Well, I’d say there is always a lot going on, right? We’re always busy overall. I couldn’t be more excited, though, about where we’re at as a company, about where the industry is at overall and the opportunity set that is in front of us. In particular, around two things I would call out, most underappreciated. One is our distinctive point of view around cloud. And hopefully, I gave the investors a little bit of perspective around our differentiated point of view that the world will be hybrid. It is going to be multi-cloud, multi-environment, and we’ve got a portfolio and an economic multiplier equation led by an ecosystem network effect that is going to be able to position us as a leadership position to address a $1 trillion TAM opportunity. But I think the second thing, Tien-tsin, and I know we didn’t get to any questions around our strategic announcement of the separation of Kyndryl.

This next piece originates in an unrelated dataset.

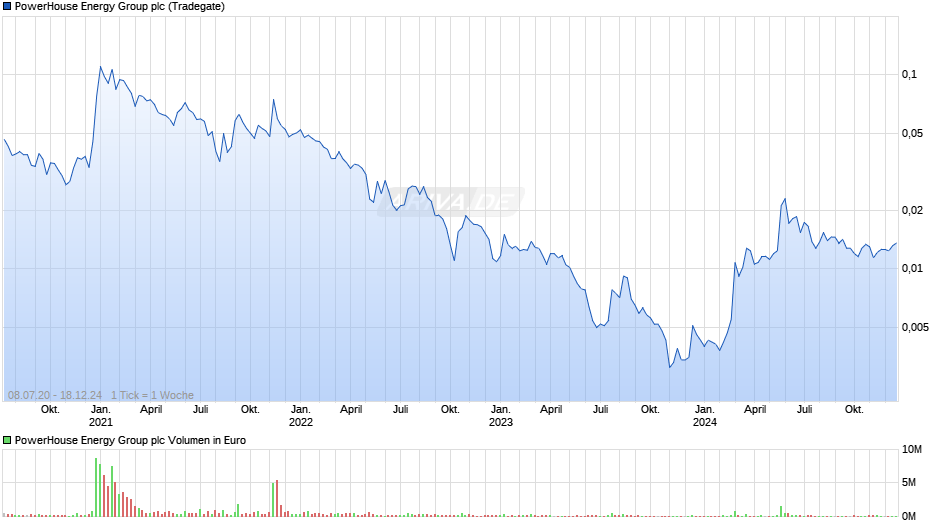The height and width of the screenshot is (526, 940).
Task: Click the blue legend square for PowerHouse Energy
Action: pyautogui.click(x=7, y=7)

Without going through all the specifics as to why we did that, etcetera, which we covered with investors last October, I think the most important thing from a financial perspective that is underappreciated is what is the business model composition post separation. And if you look at the IBM company, again, we’ve got a lot of work to do, which, by the way, we remain on track to execute the separation by the end of the year, the most underappreciated pieces, post separation, the IBM company is going to be roughly 50% revenue and about two-thirds EBITDA profile, a software-based business, which goes right to the heart of our hybrid cloud thesis overall.
And when you look at IBM today, we’re trading at a multiple that’s analogous to a hardware infrastructure and services provider. So we think we’ve got tremendous opportunity to unlock value through the announcement of the Kyndryl separation and really hone in on this hybrid cloud platform-centric company overall.